El pasado julio llegué a la conclusión de que no podía seguir mi camino por tierra, así que volé a Vietnam. Todo es sencillo en el sudeste asiático, lo básico es en abundancia: la comida, la felicidad, los paisajes, las amistades, el amor, las sonrisas...¡pares allí donde pares!

Para complicarlo un poco me compré un scooter para cruzar el país, cargué mi tienda de campaña y empecé a perderme por sus caminos. Pasé también por algunos sitios turísticos y me di cuenta de que Asia estaba vacía de europeos, por lo que visitarlos así es una gran suerte.

Bolito, un bebé mono que rescataron en Sri Lanka y alimentaron con biberón. Cedida

Luego crucé 2.000 kilómetros por playas y aldeas de pescadores. Lo que me esperaba de este país se iba mejorando con creces, y tener el mar cerca de nuevo, como buen gallego, te hace sentir en casa, ¡ pero sin rutina!
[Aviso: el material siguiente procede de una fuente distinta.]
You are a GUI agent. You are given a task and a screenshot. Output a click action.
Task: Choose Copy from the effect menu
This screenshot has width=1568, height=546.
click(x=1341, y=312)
Volvía a bucear en sus aguas, a 30 grados, y me sentí como el niño que no quiere salir nunca de la bañera. Me ofrecían quedarme y trabajar juntos en todos lados, solo tenía que elegir lo que me apetecía hacer al levantarme, así que continué y, llegando al sur, cuando estaba ya a velocidad de crucero, se me cruzó el amor. Sí, ese que es fácil y no premeditado, que va solo, y no te hagas el duro. Solo hay dos cosas que pueden frenar un alma aventurera en la vida y cualquier otra cosa: la enfermedad, que casi siempre tiene cura, y el amor, que si dejas que profundice se termina el viaje y pasas a ser un ciudadano de Vietnam.

El viajero ponteareano en uno de los safaris que hizo para turistas en la selva de Sri Lanka. Cedida

Me pasé unas semanas perdido por las islas del mar de China en buena compañía, como se suele decir. Tampoco necesitaba de esas increíbles playas que tenía delante, tenía lo que venía buscando realmente: vivir con su gente. Más involucrado en la causa no podía estar.

Pero después me jugué a suertes la aventura y el amor. Ganó la aventura, así que aquí estoy, un año después de mi partida. Tras un año de viaje, estoy en Camboya con sus increíbles gentes, disfrutando de sus islas paradisíacas, cruzando países y jugando con la vida a suertes. Porque no hay fronteras más grandes que las mentales y la vida se merece ser una aventura.